Hm, seltsame Berechnung: Ich gebe jemandem für gewonne Drops (Chaoskugeln) 5*300 G als Verkaufspreis und lege nochmal Trink"gold" drauf? Er verkauft mir doch etwas, was zwingend von ihm hergestellt werden muss (anders als bei den "Verbrauchs-"berufen), also sollte das mit drin sein.

Aber das muss jeder natürlich selber wissen.

Die Preise sind wohl auch von Server zu Server unterschiedlich. Bei den neueren mit wenigen "guten" Raids (und seltsamer Spielerstruktur - subjektive Meinung!)scheinen diese recht hoch - die Spieler kommen anders nicht an die besseren Items. Auf den alten "Profi-"Servern scheinen diese deutlich günstiger zu sein, dafür jedoch die Verbrauchsmaterialien wie Fläschchen im AH und Chat für deutlich mehr Gold über den Tisch zu gehen.

Der Preis der Kugeln ist somit wohl wie immer Verhandlungssache. Als Käufer sollte man nur darauf achten, was aktuell so geboten wird (aktuell meint hier nicht in den letzten 20 Minuten, sondern vielleicht den letzten drei Abenden/Tagen).

Was ich letztlich nicht verstehe sind die Preise, die dafür gezahlt werden. Klar, die Rüstungen und Waffen halten schon etwas länger als Fläschchen. Und Gold ist eigentlich auch massig im Spiel. Warum aber die Kugeln für hunderte von Gold je Stück die Taschen wechseln, erschließt sich mir nicht ganz - außer vielleicht, weil es Dumme gibt, die das dafür bezahlen. Das sind einfache Drops, die man beiläufig mitnehmen kann.

Zwar muss man für die Kugeln in die Instanzen rennen und auch auf Würfelglück hoffen (wenn mehrere mitbieten sollten). Aber viele machen das eh...

BEREITGESTELLTES MATERIAL:
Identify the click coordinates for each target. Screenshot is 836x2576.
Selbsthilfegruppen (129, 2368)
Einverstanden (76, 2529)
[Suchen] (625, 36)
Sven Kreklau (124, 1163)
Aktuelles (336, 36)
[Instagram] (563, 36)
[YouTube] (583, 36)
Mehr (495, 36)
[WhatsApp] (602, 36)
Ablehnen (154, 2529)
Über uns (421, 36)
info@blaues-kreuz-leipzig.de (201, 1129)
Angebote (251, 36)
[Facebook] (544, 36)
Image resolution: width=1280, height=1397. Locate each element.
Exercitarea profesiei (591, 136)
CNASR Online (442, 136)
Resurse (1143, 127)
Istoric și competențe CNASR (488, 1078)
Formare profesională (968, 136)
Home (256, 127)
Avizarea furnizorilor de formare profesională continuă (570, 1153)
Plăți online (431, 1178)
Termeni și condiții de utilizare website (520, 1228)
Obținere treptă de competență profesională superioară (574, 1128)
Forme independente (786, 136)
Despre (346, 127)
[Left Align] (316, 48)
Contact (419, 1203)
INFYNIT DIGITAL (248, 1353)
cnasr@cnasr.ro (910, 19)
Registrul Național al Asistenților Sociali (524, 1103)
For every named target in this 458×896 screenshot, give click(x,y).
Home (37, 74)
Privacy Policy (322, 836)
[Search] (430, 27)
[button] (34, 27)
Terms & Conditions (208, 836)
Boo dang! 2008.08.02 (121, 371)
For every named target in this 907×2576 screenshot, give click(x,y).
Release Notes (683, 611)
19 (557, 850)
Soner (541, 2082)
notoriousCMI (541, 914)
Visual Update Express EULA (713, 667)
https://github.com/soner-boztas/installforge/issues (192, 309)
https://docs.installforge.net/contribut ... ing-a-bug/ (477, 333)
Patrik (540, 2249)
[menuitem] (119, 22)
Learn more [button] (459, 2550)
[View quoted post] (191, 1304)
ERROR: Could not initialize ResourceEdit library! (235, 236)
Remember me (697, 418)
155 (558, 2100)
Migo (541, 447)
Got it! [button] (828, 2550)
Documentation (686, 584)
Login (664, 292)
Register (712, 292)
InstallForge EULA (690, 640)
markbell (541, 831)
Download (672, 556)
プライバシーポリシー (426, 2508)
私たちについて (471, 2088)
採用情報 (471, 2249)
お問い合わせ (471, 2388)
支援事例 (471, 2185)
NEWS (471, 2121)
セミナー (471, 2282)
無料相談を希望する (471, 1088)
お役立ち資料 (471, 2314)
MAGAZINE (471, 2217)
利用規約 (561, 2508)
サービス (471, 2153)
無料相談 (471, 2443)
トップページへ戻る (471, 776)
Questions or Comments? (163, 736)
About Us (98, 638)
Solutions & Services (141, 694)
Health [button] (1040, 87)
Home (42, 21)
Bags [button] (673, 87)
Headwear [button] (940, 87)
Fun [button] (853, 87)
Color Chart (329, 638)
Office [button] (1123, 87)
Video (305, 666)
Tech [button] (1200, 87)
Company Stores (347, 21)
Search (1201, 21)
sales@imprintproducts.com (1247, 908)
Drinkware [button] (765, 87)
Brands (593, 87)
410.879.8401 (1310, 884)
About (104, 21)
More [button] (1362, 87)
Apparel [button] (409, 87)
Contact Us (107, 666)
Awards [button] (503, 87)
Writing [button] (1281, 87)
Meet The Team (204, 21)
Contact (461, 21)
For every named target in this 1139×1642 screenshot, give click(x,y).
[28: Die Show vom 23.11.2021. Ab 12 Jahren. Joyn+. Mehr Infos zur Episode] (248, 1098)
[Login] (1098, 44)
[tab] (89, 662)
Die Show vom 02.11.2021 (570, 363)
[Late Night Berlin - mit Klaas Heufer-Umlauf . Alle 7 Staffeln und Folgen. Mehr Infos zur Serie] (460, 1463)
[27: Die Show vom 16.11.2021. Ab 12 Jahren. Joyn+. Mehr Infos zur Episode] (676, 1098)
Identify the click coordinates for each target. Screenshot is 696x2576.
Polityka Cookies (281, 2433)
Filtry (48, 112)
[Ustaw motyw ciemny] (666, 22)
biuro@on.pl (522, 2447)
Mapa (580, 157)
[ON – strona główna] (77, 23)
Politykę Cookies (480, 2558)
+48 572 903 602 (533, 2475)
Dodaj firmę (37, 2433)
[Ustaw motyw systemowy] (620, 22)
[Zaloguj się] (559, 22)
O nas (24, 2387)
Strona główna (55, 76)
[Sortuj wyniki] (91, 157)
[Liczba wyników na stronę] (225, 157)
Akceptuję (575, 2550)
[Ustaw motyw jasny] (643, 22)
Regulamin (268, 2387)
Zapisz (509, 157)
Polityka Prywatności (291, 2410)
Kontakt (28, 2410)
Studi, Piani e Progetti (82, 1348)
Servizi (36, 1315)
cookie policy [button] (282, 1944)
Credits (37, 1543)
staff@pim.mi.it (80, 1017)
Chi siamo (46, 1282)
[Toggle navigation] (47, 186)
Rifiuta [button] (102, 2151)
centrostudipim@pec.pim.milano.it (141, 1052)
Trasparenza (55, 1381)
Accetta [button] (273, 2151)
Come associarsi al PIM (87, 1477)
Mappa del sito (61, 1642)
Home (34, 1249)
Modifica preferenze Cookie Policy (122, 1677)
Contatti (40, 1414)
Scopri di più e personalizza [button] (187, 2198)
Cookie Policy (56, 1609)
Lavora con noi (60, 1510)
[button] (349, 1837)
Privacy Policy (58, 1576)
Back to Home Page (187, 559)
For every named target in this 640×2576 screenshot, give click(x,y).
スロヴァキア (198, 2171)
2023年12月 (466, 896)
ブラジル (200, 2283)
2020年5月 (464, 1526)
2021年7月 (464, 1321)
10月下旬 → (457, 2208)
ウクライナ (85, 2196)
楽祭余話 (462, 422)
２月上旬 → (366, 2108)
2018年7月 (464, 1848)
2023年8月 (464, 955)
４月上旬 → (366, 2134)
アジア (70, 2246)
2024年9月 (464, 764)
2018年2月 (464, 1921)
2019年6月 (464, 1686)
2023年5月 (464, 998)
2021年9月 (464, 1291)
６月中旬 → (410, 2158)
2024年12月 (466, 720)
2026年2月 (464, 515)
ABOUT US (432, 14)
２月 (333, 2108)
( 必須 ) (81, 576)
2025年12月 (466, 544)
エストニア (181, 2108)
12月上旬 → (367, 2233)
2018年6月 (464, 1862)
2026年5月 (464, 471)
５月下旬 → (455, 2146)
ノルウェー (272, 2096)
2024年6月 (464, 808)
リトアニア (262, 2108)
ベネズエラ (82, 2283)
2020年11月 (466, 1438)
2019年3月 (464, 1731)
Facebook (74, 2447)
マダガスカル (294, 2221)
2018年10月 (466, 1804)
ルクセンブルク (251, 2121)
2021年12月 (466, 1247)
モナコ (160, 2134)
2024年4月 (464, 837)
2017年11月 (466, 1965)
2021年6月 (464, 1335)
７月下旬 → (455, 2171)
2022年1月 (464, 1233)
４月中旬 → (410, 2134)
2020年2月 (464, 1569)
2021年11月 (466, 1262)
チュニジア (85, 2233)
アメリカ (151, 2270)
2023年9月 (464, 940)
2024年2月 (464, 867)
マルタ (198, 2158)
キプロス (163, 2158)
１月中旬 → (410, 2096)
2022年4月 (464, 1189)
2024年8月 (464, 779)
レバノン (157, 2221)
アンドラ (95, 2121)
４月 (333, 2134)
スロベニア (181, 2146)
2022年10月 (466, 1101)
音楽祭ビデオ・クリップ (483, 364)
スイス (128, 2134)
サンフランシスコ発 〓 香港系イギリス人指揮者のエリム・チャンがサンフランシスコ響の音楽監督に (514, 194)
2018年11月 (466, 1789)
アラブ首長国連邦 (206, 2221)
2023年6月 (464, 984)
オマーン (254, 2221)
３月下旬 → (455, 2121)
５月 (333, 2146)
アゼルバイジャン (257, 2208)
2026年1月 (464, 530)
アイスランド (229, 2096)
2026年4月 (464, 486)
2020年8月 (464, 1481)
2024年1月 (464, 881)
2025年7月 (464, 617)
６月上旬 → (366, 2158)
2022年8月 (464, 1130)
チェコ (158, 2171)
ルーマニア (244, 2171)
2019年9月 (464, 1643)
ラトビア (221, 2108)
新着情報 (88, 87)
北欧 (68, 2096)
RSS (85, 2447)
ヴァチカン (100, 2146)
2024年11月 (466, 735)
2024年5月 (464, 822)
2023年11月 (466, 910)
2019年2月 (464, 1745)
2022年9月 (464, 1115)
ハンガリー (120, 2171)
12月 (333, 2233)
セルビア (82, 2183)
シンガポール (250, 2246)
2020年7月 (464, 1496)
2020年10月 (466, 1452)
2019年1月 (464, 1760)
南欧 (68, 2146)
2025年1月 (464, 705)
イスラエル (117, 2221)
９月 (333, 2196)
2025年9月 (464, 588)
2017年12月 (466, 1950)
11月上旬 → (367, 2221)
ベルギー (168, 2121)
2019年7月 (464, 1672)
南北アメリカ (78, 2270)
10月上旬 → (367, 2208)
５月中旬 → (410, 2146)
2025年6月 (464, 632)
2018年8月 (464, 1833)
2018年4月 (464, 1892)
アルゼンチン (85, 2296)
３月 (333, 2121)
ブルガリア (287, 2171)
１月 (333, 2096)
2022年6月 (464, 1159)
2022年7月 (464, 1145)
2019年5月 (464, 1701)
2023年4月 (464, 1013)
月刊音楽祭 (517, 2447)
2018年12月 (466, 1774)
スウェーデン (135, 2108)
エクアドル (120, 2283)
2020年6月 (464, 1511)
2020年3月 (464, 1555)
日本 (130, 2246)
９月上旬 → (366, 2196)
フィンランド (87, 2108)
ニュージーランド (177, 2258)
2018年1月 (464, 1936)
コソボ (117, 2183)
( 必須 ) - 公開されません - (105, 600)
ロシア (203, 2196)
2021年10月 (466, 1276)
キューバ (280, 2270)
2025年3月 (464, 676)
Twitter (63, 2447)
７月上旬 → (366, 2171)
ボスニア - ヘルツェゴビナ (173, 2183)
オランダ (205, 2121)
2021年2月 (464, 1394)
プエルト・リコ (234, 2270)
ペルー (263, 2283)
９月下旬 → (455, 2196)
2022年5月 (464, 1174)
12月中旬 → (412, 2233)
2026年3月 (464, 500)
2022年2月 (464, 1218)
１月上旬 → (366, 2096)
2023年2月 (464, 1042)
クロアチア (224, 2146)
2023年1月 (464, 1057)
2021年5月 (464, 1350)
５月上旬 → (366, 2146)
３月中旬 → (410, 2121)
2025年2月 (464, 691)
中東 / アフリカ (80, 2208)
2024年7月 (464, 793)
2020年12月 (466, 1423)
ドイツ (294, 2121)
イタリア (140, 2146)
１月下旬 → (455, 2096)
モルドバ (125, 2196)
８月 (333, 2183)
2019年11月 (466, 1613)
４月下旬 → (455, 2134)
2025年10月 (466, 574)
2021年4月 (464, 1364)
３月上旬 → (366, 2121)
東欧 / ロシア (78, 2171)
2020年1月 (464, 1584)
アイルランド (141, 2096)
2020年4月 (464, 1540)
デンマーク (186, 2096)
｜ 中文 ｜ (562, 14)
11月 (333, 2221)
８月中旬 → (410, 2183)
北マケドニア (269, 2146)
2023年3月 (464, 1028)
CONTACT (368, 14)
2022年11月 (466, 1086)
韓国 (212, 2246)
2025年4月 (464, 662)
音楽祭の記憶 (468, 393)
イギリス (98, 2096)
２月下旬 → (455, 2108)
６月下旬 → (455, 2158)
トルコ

FRAGEN UND AUFGABEN:
1) Beantworten Sie die folgenden Fragen zum Textauszug.
(a) Welcher Verkaufspreis wird für die gewonnenen Chaoskugeln genannt?
(b) Welcher Zeitraum ist mit „aktuell“ gemeint, wenn Käufer auf das Angebot achten sollen?
(c) Was geht auf den alten „Profi-“Servern für deutlich mehr Gold über den Tisch?
2) Warum scheinen die Preise laut dem Textauszug auf den neueren Servern recht hoch zu sein?

LÖSUNGEN:
1)
(a) 5*300 G.
(b) Vielleicht die letzten drei Abende oder Tage, nicht die letzten 20 Minuten.
(c) Verbrauchsmaterialien wie Fläschchen, im AH und im Chat.

2) Auf den neueren Servern gibt es nur wenige „gute“ Raids. Die Spieler kommen deshalb nicht anders an die besseren Items.